→ **Instructions for the task**
Only the lines from the one containing "Kickstarter (78, 1710)" through the end of the entries should be returned, exactly as they are, with the pictures omitted.

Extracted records
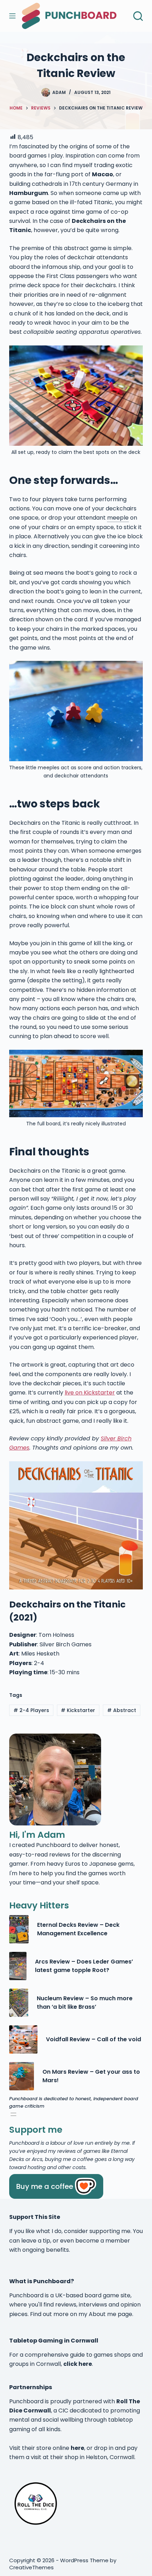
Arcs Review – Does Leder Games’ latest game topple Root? (84, 1966)
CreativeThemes (31, 2567)
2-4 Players (31, 1710)
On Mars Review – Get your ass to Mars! (91, 2076)
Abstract (121, 1710)
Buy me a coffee (44, 2186)
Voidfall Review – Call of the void (93, 2039)
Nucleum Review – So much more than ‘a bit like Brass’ (85, 2002)
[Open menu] (13, 2114)
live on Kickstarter (90, 1392)
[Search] (138, 16)
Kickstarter (78, 1710)
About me (102, 2314)
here (77, 2448)
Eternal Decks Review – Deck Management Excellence (78, 1929)
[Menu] (12, 16)
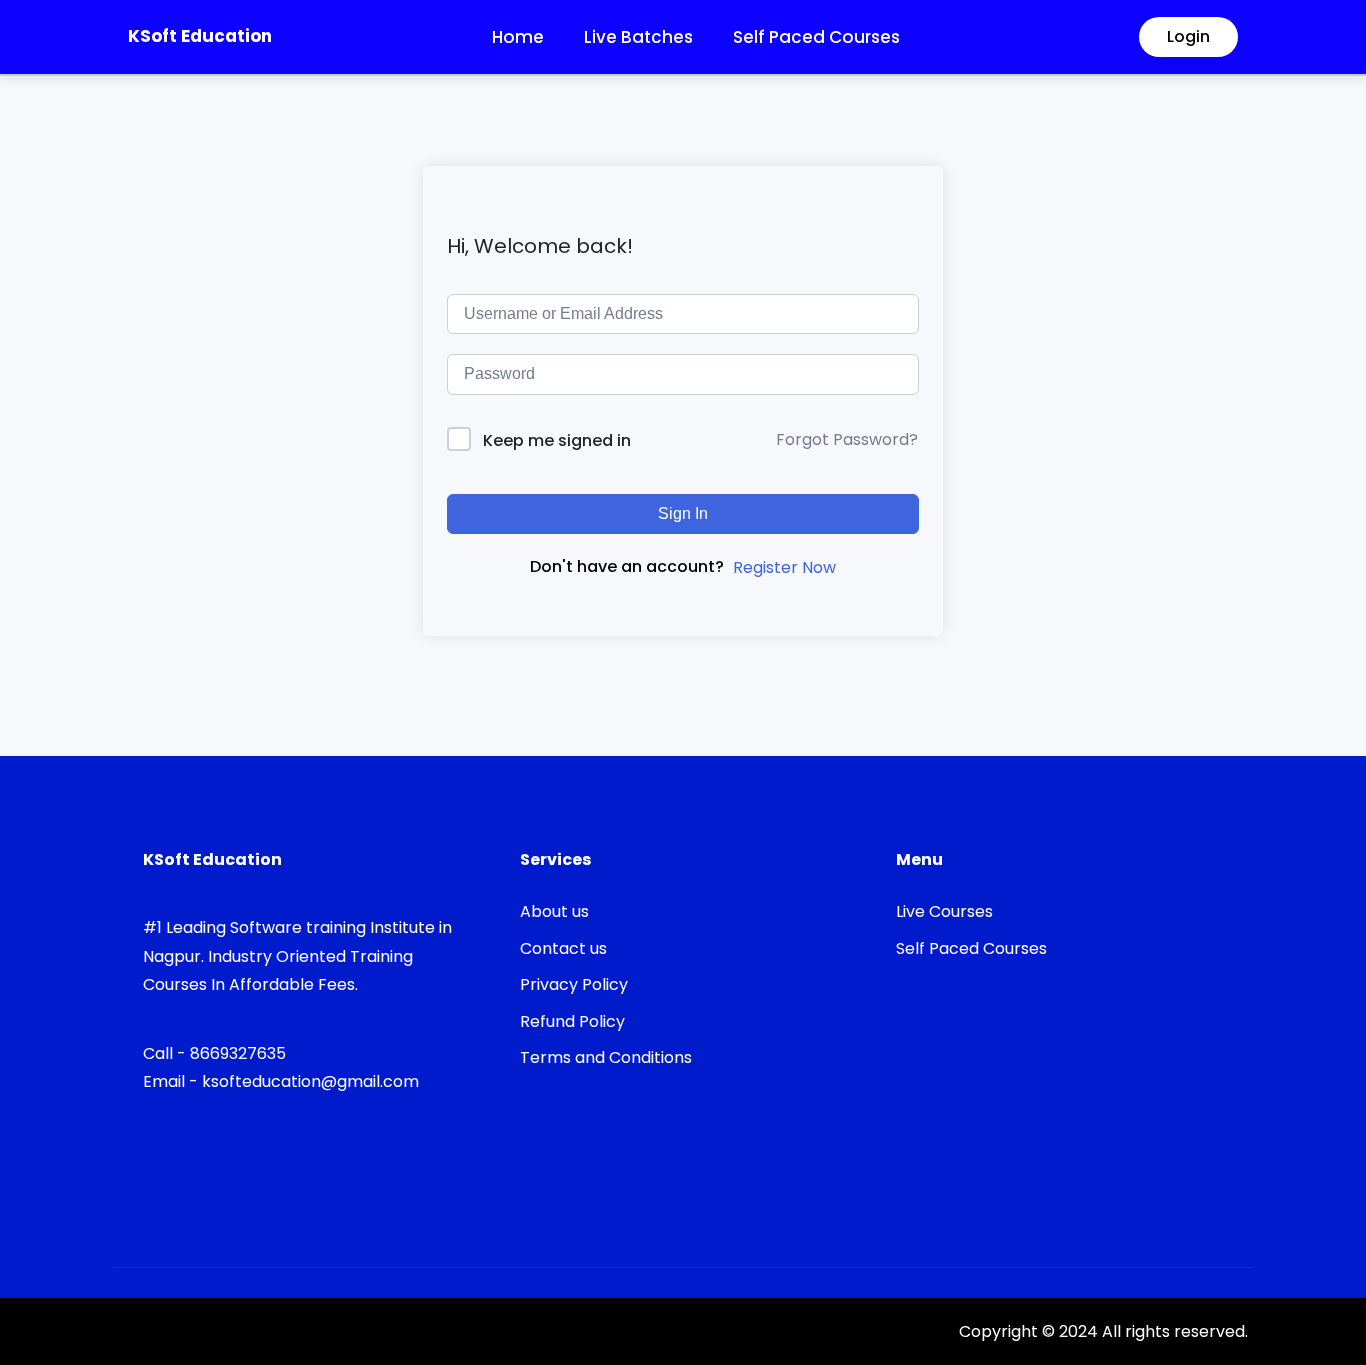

→ **Answer for this exercise**
Kickstarter (78, 1710)
About me (102, 2314)
here (77, 2448)
Eternal Decks Review – Deck Management Excellence (78, 1929)
[Menu] (12, 16)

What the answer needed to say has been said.